The paper concludes that while methods like prompt hacking and few-shot post-training can increase the likelihood of LRMs generating thinking traces in a specified non-English language, they currently do so at the expense of answer accuracy, particularly on more complex reasoning tasks. This persistent trade-off implies that current methods for controlling thinking language may interfere with the model's core reasoning process or rely on surface-level language generation rather than truly multilingual reasoning.

For practitioners deploying multilingual LRMs, this research highlights a critical challenge: achieving both high task performance (accuracy) and user-friendly interpretability (thinking in the user's language) simultaneously is difficult with current models and simple adaptation techniques.
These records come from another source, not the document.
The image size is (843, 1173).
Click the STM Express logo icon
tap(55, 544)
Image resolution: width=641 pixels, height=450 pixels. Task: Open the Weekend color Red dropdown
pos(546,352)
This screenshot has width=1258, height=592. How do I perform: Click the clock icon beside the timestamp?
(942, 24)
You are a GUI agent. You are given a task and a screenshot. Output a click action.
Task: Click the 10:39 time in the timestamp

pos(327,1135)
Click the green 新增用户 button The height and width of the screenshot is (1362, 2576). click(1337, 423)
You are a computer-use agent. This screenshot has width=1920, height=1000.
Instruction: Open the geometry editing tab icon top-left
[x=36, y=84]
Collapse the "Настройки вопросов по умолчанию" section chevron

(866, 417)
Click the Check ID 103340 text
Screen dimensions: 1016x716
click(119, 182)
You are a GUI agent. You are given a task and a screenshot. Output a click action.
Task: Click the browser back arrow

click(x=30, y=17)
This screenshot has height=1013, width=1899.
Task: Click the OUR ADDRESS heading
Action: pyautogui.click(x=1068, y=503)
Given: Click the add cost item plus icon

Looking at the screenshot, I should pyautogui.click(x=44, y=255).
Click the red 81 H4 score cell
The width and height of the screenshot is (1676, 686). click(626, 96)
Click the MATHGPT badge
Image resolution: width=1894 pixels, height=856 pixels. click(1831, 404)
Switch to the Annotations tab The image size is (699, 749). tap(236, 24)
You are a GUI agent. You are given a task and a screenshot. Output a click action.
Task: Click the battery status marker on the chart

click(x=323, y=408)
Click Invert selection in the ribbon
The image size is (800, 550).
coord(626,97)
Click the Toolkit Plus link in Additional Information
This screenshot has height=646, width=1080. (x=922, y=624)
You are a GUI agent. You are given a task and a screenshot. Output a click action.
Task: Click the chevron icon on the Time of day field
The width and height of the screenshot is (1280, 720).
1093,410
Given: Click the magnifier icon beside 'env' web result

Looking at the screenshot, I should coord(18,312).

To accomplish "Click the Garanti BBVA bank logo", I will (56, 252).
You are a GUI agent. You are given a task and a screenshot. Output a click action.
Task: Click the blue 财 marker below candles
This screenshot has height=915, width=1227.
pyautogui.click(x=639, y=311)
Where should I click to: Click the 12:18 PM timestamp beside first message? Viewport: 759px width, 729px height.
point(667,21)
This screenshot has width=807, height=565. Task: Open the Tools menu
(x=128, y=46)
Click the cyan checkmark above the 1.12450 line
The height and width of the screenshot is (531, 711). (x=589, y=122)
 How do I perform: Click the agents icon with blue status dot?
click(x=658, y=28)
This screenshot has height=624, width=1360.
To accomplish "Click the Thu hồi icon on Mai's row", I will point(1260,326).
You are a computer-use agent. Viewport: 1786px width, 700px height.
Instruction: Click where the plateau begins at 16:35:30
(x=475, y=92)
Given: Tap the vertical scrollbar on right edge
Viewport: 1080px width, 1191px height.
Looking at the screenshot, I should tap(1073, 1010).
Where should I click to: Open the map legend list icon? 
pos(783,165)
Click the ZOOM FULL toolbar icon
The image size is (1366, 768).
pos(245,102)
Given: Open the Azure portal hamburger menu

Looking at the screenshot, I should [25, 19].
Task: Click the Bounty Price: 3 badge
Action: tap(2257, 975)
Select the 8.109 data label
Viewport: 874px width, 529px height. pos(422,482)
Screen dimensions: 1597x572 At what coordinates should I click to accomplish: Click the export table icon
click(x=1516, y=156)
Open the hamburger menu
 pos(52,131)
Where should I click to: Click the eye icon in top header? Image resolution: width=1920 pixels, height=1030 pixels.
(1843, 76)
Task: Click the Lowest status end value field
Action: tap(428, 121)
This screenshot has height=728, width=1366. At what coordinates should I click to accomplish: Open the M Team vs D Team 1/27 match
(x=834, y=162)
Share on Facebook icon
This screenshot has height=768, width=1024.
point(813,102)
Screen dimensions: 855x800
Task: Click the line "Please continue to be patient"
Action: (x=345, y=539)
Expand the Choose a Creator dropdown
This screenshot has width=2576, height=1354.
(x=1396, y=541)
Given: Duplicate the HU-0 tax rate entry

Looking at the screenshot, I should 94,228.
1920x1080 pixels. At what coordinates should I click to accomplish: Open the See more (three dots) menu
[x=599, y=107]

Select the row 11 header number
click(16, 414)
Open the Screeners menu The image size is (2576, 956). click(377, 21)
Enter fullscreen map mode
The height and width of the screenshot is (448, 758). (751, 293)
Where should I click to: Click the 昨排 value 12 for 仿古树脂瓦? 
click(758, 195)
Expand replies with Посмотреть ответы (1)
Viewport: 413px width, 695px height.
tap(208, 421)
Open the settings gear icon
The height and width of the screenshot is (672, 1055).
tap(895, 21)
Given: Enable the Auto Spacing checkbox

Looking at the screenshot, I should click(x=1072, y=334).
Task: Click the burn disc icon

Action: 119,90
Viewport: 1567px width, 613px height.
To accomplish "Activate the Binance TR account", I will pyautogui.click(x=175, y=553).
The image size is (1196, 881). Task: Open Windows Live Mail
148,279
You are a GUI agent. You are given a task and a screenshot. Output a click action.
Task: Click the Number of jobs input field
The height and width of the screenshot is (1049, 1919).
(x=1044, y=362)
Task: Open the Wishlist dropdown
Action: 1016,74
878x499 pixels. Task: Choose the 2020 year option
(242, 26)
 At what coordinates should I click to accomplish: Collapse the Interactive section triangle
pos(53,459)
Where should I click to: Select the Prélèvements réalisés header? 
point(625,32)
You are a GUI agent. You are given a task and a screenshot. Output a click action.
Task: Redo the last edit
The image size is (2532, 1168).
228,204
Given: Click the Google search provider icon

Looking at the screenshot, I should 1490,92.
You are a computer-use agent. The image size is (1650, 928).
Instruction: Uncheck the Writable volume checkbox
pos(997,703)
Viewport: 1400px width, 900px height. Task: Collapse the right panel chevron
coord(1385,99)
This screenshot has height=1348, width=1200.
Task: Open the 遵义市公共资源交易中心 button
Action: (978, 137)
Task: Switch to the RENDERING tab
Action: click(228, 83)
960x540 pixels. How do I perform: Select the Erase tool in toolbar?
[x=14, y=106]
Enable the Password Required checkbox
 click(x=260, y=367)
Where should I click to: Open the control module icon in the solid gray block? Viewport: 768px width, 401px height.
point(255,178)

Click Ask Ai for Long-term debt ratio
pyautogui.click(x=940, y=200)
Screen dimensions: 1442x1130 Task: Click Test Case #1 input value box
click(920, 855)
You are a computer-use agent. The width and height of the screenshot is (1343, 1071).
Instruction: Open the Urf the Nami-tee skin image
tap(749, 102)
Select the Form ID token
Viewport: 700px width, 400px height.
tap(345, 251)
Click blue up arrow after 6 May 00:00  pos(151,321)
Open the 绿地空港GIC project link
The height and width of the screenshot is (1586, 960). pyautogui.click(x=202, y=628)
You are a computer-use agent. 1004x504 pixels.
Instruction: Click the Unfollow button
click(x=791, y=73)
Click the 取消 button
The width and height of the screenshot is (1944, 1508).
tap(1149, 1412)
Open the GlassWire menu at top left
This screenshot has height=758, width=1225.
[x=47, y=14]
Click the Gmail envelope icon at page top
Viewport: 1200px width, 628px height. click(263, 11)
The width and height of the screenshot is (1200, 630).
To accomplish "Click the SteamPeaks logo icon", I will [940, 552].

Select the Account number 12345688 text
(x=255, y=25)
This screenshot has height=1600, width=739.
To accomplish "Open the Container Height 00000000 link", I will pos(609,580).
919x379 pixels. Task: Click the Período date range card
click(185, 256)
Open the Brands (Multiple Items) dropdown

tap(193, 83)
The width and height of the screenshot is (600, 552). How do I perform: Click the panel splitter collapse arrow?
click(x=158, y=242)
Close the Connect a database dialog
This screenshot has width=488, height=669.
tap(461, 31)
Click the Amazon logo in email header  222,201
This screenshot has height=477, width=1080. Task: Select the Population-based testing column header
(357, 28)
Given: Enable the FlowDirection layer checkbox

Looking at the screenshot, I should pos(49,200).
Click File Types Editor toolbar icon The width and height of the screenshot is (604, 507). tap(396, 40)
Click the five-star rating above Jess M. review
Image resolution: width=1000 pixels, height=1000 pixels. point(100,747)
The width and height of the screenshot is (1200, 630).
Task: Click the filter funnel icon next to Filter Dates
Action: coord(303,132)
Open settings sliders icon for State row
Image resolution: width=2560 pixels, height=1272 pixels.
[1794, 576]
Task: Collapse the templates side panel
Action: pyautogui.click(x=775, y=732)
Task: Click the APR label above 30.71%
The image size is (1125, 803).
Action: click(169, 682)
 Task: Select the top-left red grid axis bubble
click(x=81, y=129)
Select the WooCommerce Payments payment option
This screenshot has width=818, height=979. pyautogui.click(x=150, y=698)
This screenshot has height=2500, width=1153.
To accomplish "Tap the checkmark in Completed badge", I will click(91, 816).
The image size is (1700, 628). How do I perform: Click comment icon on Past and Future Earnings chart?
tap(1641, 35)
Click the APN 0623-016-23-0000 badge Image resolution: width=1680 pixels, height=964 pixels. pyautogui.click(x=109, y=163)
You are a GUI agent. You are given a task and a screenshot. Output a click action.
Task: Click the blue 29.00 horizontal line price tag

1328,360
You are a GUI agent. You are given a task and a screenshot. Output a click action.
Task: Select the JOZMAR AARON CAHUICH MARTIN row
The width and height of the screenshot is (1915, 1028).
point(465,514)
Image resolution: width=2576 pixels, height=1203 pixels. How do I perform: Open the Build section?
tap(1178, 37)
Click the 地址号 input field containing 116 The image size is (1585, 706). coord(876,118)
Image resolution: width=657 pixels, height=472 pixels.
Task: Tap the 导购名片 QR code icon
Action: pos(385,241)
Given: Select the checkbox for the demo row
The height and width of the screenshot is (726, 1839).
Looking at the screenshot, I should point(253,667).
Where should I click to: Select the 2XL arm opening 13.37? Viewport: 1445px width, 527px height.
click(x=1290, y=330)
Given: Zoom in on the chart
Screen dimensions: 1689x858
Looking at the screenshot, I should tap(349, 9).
The findings suggest that more advanced methods, potentially involving reinforcement learning or deeper architectural changes to better align reasoning capabilities across languages, are necessary to overcome this trade-off and build truly trustworthy multilingual reasoning systems for real-world applications.

The paper notes several limitations for future work, including the benchmark's focus on specific task types, potential noise from machine translation of the benchmark and training data, limitations of the automatic language detection tool, and the need for user-centered evaluation to understand the actual impact of thinking trace language on trust and usability.